Paul Hogan reflects on 35 years of being called Crocodile Dundee
Thirty-five years after the U.S. release of Crocodile Dundee — an independently produced Australian comedy that became a worldwide sensation, grossing a whopping $328 million — Paul Hogan is still being called by his famous character’s name when he goes out in public.
“Oh, God yeah,” Hogan told us during a rare, late-2020 interview promoting his recent comedy, The Very Excellent Mr. Dundee, in which he plays a heightened version of himself (Paul Hogan, not Mick "Crocodile" Dundee). “Not as much in America but in different countries that I've been in. It happened in Mexico, it happened in Japan, in Singapore. I’ll walk into a hotel, 'Oh, Mr. Dundee, welcome.' I’ll think, 'Well, I must’ve made a convincing character, 'cause he’s still famous and I’m not.'"
The Sydney-born actor was a popular sketch comedy star in his home country, Australia, when a trip to New York City inspired the premise for Crocodile Dundee, and the film is celebrating its 35th anniversary Sept. 26. He co-wrote the story of a tough-as-leather crocodile hunter lured to Gotham by a journalist (Linda Kozlowski) who profiles him Down Under.

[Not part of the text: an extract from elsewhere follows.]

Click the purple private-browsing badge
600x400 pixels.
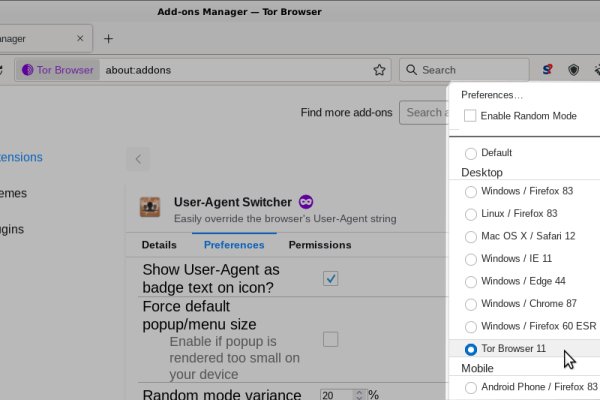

It was a career-defining role for Hogan, now 81, who followed it up with two sequels (1988’s Crocodile Dundee II and 2001’s Crocodile Dundee in Los Angeles) but also struggled to be thought of as anyone else.
“That was a fictitious character,” he said when asked about the differences between Dundee and Hogan. “He had my sense of humor and my attitude towards life, but he's not me. But that was it, I became typecast, which didn't bother me in the least because I never thought of myself as a movie actor for hire, anyway. I was a comedy writer who was lucky enough to do my stuff onscreen. And because of the ridiculous success of Dundee, which is still the most successful independent film ever made, it's sort of like, ‘Oh, whatever I do next will be a flop by comparison. So why bother?’”
Crocodile Dundee remains a famous movie with one especially famous quotable.
That comes in a sequence when Dundee and Sue (Kozlowski) are being mugged by a man who pulls a switchblade on them. Dundee, of course, casually unveils a large bowie knife with the epic comeback, “That’s not a knife … THAT’s a knife.”
Says Hogan now: “I wrote it and I thought it was amusing. I didn't know it would go into the language like it did. It’s been quoted at me thousands and thousands of times, by all sorts of people, including our Prince Charles and Clint Eastwood, among many.”
Though Hogan may not have sustained a career as lasting and successful as, say, Eastwood, he has no regrets about the years that followed his 1986 pinnacle.
“No, no, not in the least,” he says. “It was my first go at a movie and there was a first-time director and producer [and me as a] writer and lead. The whole thing was, 'Let’s have a go, we’ll make a little movie, it should work in Australia.' And then to have it be No. 1 in Lithuania and Sweden and Israel and Lebanon, it was over the top. I’ve always said it was like going to the Olympics and rolling up your jeans and saying, 'Can I have a run in the 100?' And then winning the gold medal. It was that unlikely. So mentally I sort of retired after the first one.”